“We’re not selling this oxygen to anybody,” said Vitalino Álvarez, a participant in the Unified Aguán Farmers´ Movement (MUCA) in the boiling hot northern region of Honduras. Like many places around Honduras and the world, Álvarez’s community is a direct victim of international carbon trading programs—or what residents call “selling oxygen.”
Carbon trading was developed as a mechanism for addressing global climate change under the Kyoto Protocol. It allows companies rooted in the global North, which collectively produce most of the world’s greenhouse gases, to buy and sell “Certificates of Emissions Reduction” from developing-world companies rather than cut their own emissions. The practice enables them to continue polluting based on the assertion that emissions elsewhere are being cut.
Through this mechanism, they pay companies in the global South that have implemented “green” initiatives (making new technological investments or reducing deforestation, for example) and either use the certificate to avoid cutting their own emissions or else sell it to another company. This scheme is not only accepted, but also actively promoted, by both the United Nations and the World Bank.

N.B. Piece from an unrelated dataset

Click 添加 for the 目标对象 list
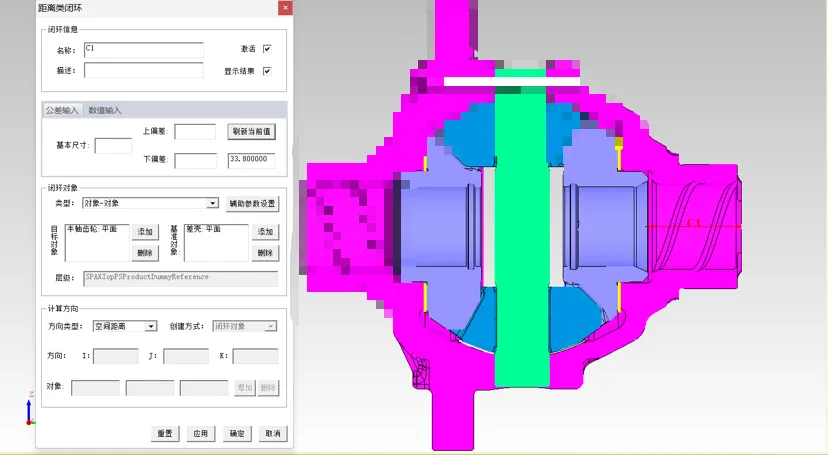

But carbon trading does not actually fulfill its stated goal of cutting global emissions, since the price of carbon remains too cheap to curb polluter behavior. The study “Carbon Trading—How It Works and Why It Fails” shows that carbon trading allows overall air pollution and climate change to continue to escalate.
But the carbon trade doesn’t just fail to address climate change. In countries like Honduras, it fuels a perverse incentive structure by funneling cash to notorious human rights abusers engaged in extractive industries.

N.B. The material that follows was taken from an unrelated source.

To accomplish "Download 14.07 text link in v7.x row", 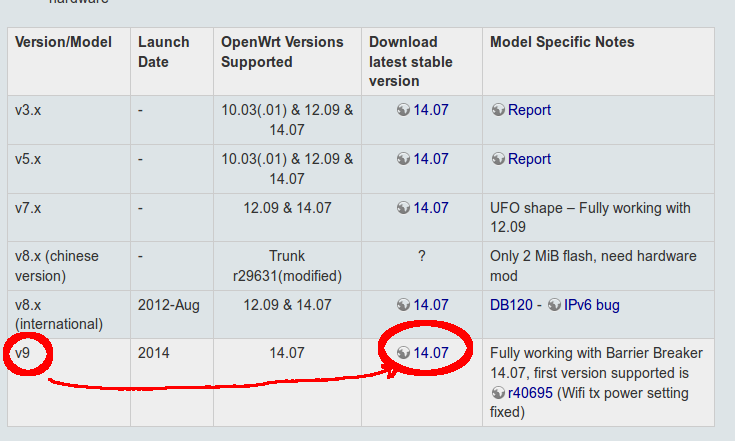I will [431, 208].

Carbon Trading and Violence
“Carbon trading” is the term governments, institutions, and companies in the North use to describe the swaps of credits for pollution. But, perhaps reflecting on the carbon trade’s commodification of vital resources, Vitalino Álvarez insists that it’s the oxygen generated by palm trees that’s being traded.
And, he says, the money made by the palm giants selling oxygen is being used to finance hit men (sicarios).
In Bajo Aguán, carbon trading and the related changes in land ownership laws have resulted in the expansion of palm oil plantations, which now use a new methane-capture system that purportedly reduces the plantations’ footprint (even as the entire business is premised on deforestation). This expansion has displaced many farmers as aggressive plantation owners have maneuvered to get a piece of the lucrative carbon credit business. Over the years, the farmers’ negotiations with politicians have failed, and court battles have dragged on. Ultimately this has resulted in bloody land conflicts.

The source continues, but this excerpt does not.